A Four-Tier Model for Data Ownership
Not all data can be fully modeled, and MCP still has a role. The right framework is a four-tier data ownership model that determines how each type of data should be accessed:
The practical guidance:
- 1. Default to the Knowledge Graph (Tier 1) for all read, query, and analyze operations
- 2. Use schema-guided bridges (Tier 2) for logs and traces, query the modeled event envelope via HQL, then scope content retrieval using the resulting keys
- 3. Curate Harness-managed integrations (Tier 3) for key external systems, reshape data via API when needed, use MCP passthrough when it's sufficient
- 4. Enable external MCP (Tier 4) as an open extension point, but never optimize for it
- 5. Continuously move data up the tiers, every domain modeled into Tier 1 permanently reduces cost and increases reliability
- 6. Measure determinism, not just capability, a feature that works 95% of the time is worth more than one that works 70% of the time, but "can do anything"
The Bottom Line
The Harness Knowledge Graph and semantic layer aren't just another abstraction; they're the foundation that makes AI orchestration viable across a multi-module platform.
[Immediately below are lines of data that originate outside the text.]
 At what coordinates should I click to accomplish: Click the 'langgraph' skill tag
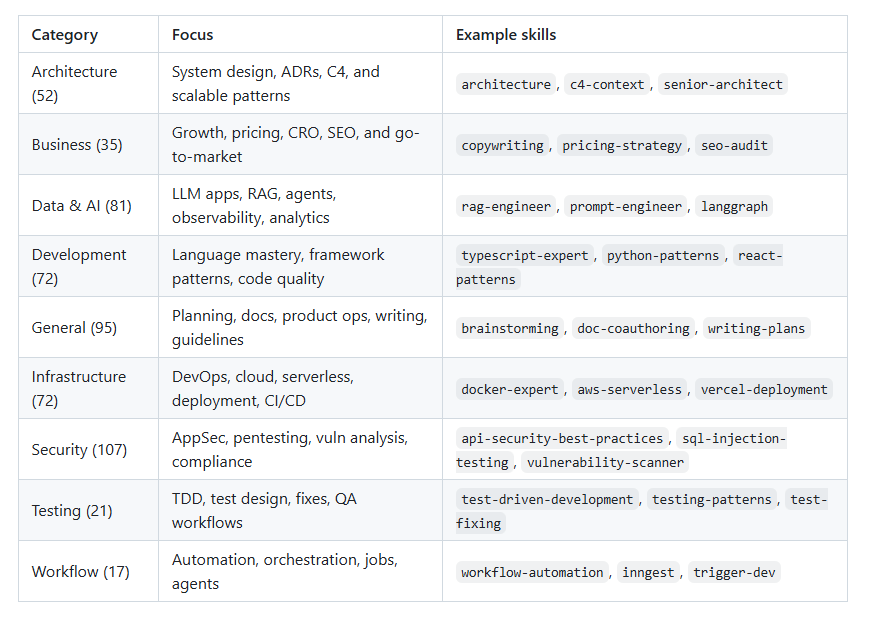[x=735, y=207]
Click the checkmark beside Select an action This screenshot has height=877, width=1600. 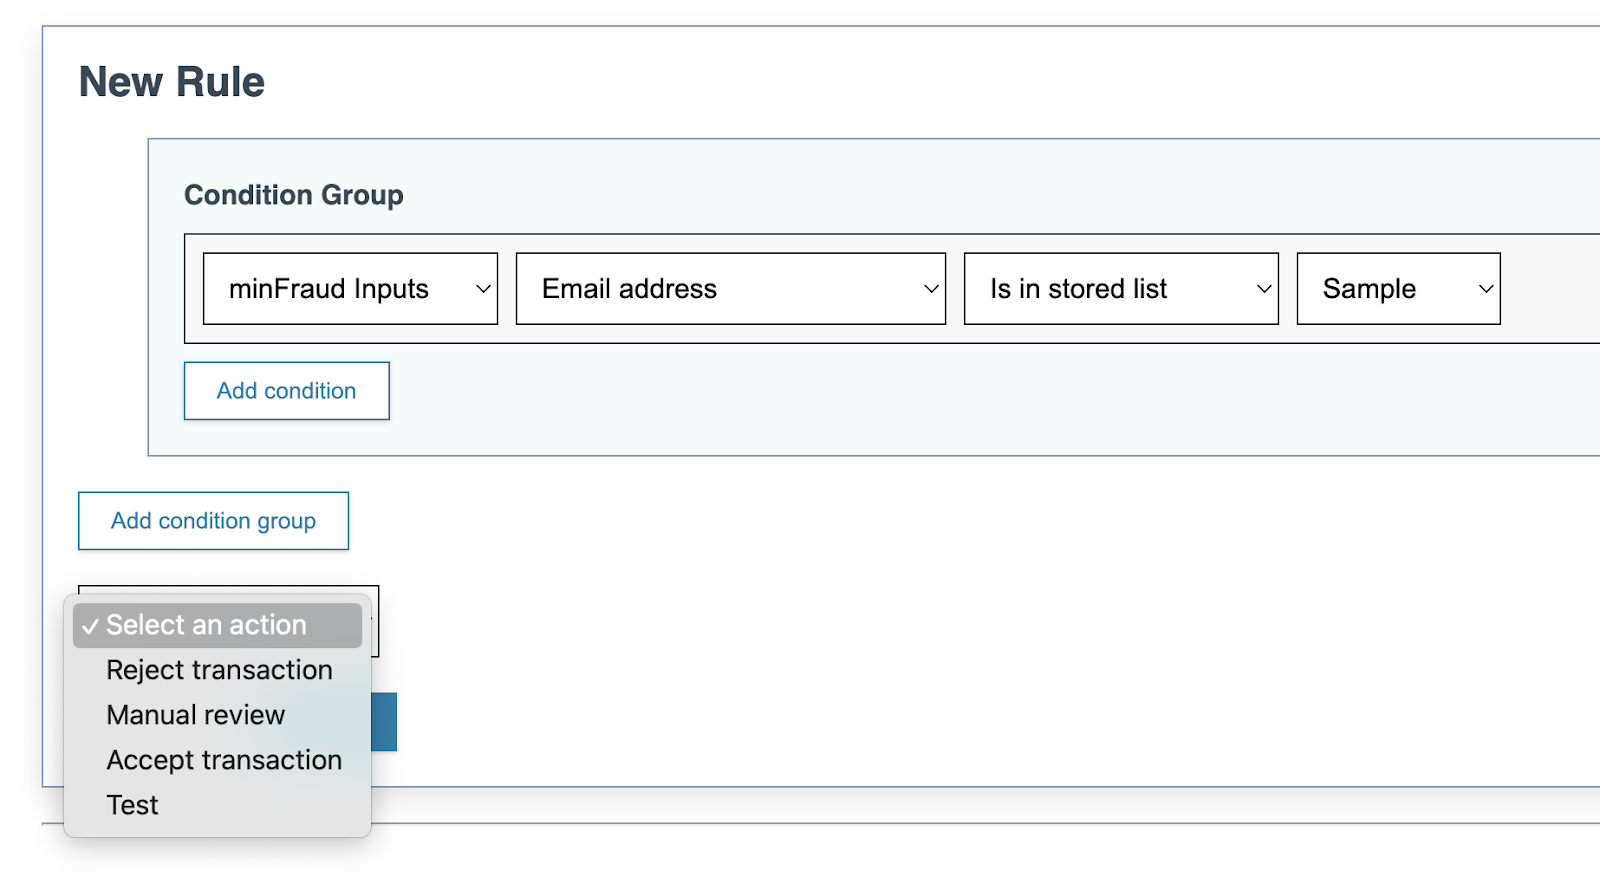point(90,626)
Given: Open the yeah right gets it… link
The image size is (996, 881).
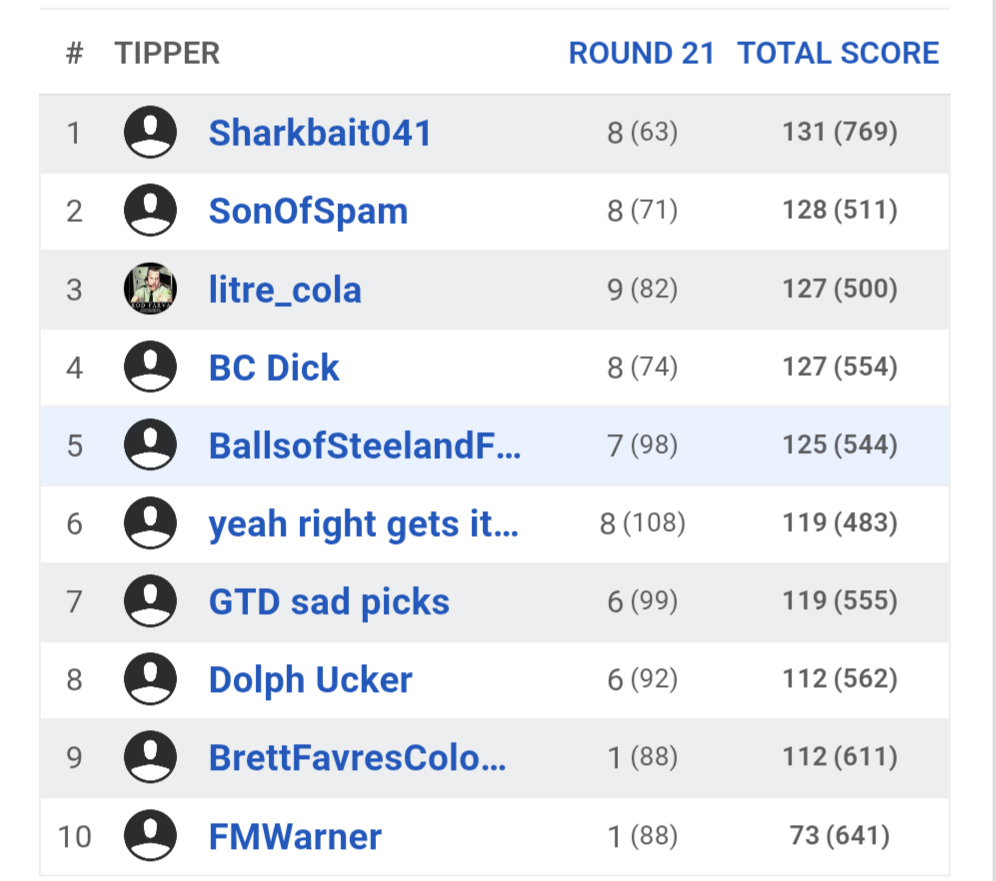Looking at the screenshot, I should pos(363,524).
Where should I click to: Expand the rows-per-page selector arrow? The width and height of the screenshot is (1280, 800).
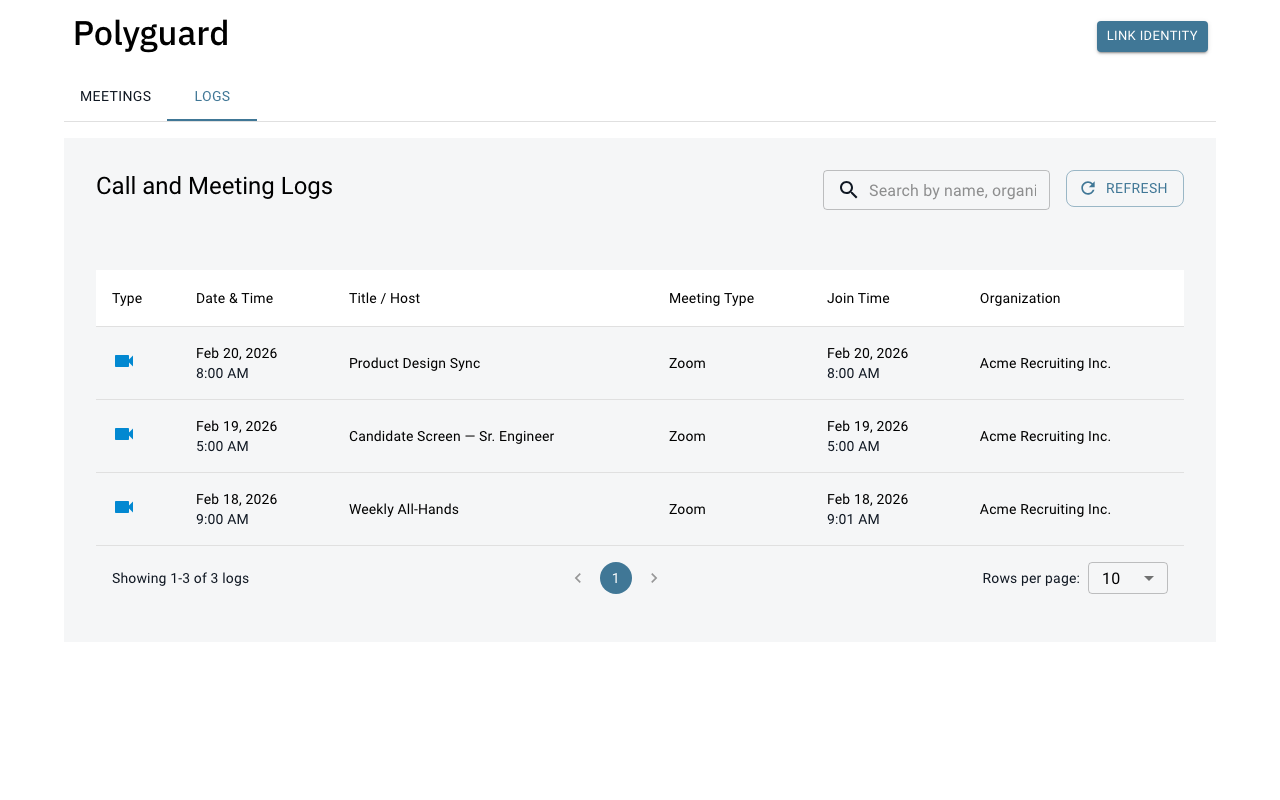(1148, 577)

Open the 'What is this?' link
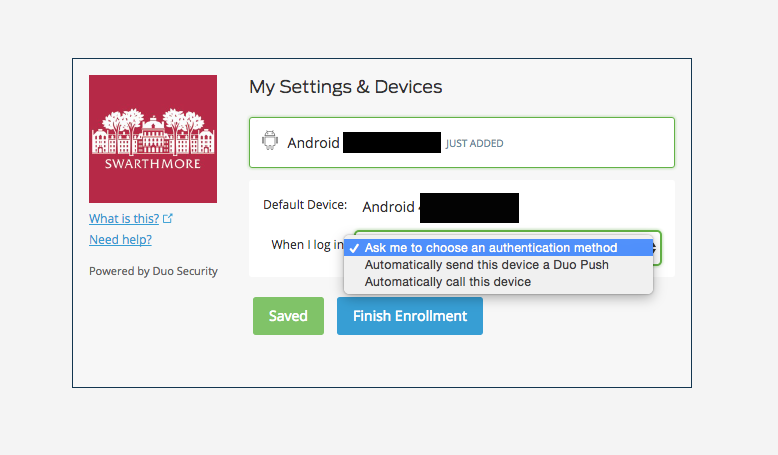click(x=124, y=218)
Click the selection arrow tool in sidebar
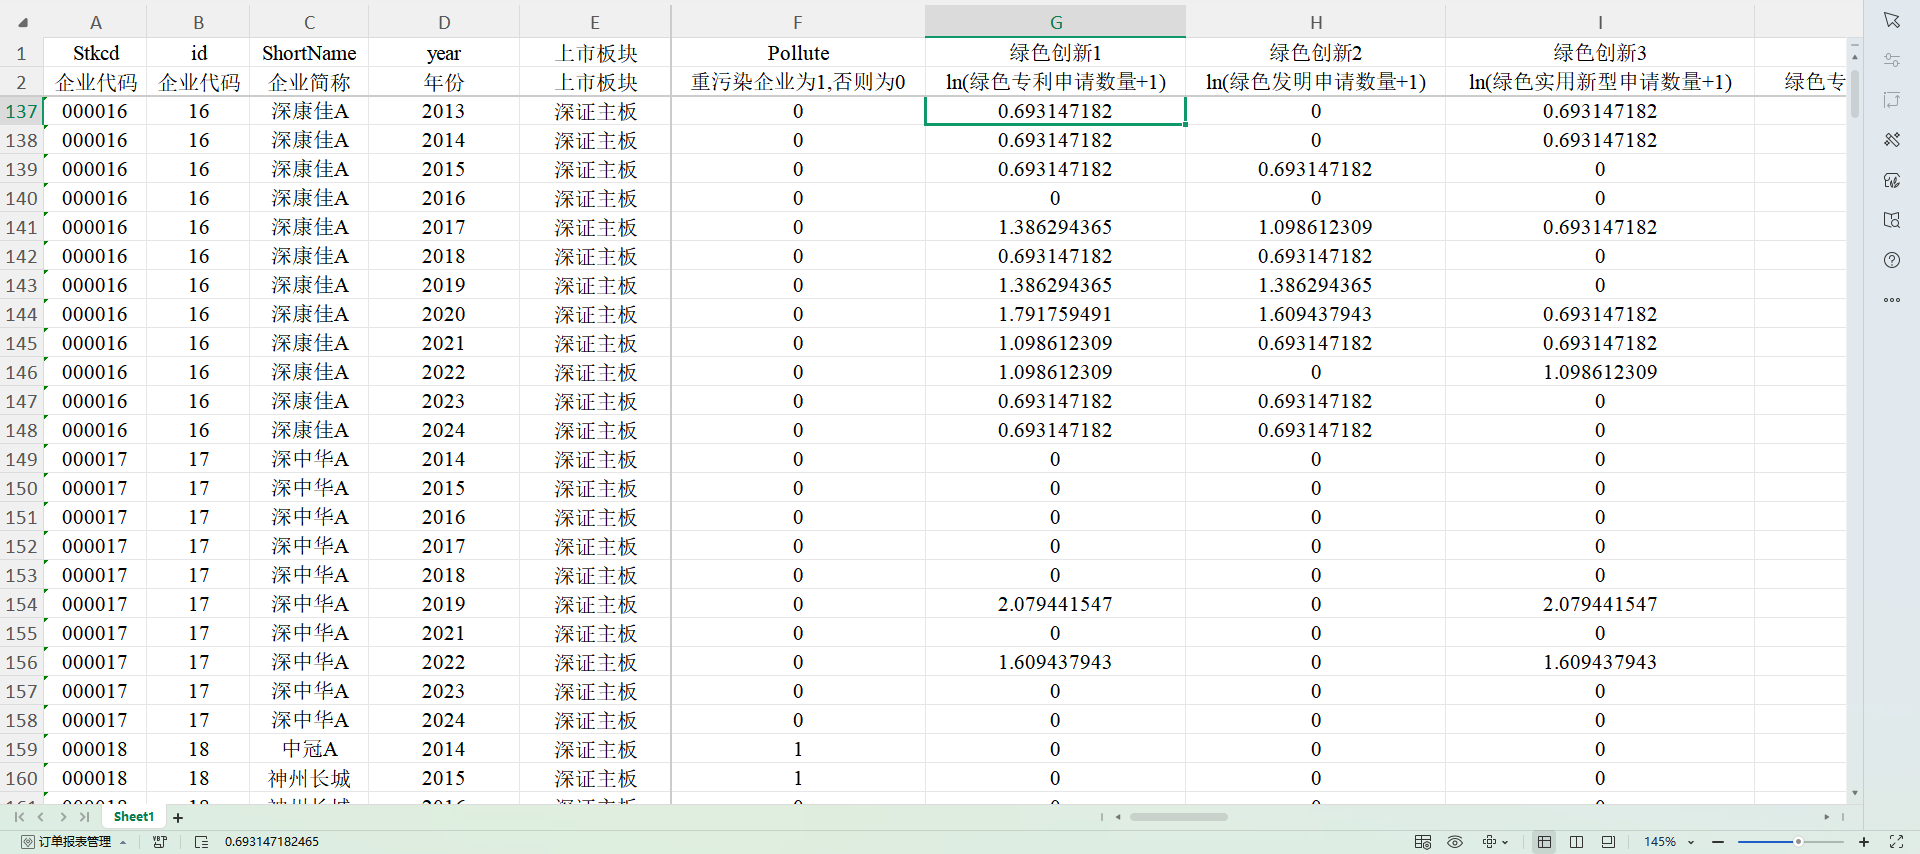 [1891, 20]
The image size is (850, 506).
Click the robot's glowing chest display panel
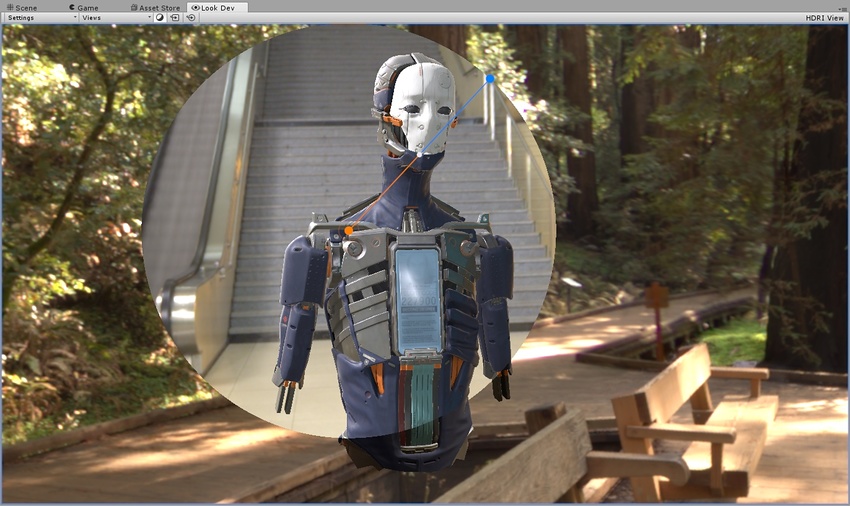(417, 300)
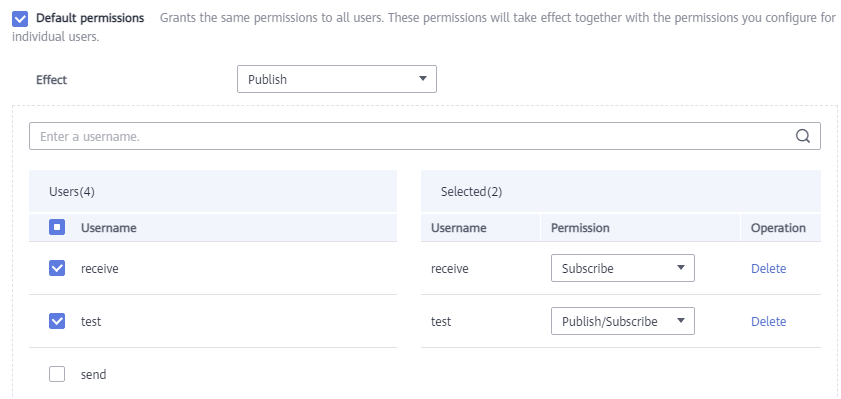Image resolution: width=841 pixels, height=399 pixels.
Task: Uncheck the test user checkbox
Action: (x=57, y=321)
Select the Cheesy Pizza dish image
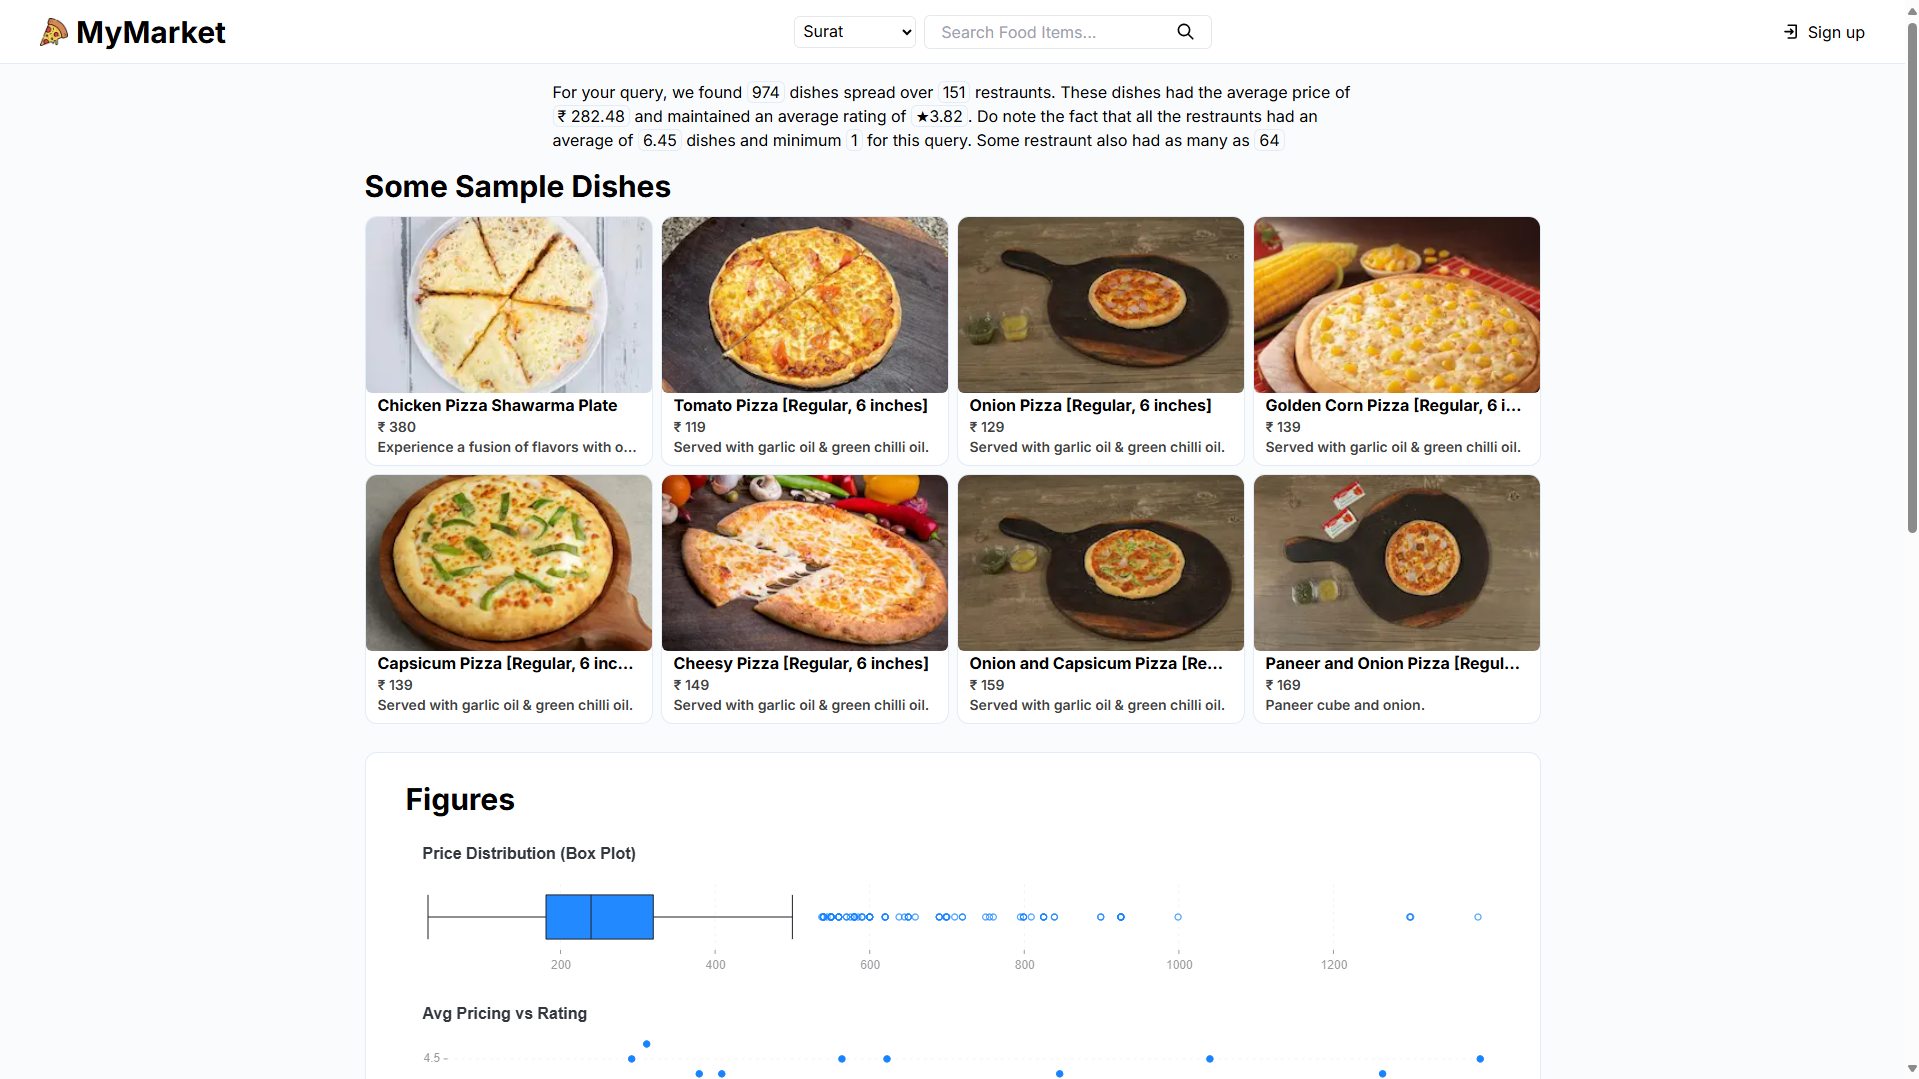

By modeling entity types, relationships, field metadata, and aggregation rules upfront, we give AI agents the constraints they need to be deterministic and the structure they need to be efficient.
MCP is a tool for getting things done. The Knowledge Graph is the knowledge needed to understand things. Agents need both, but they need the understanding part first.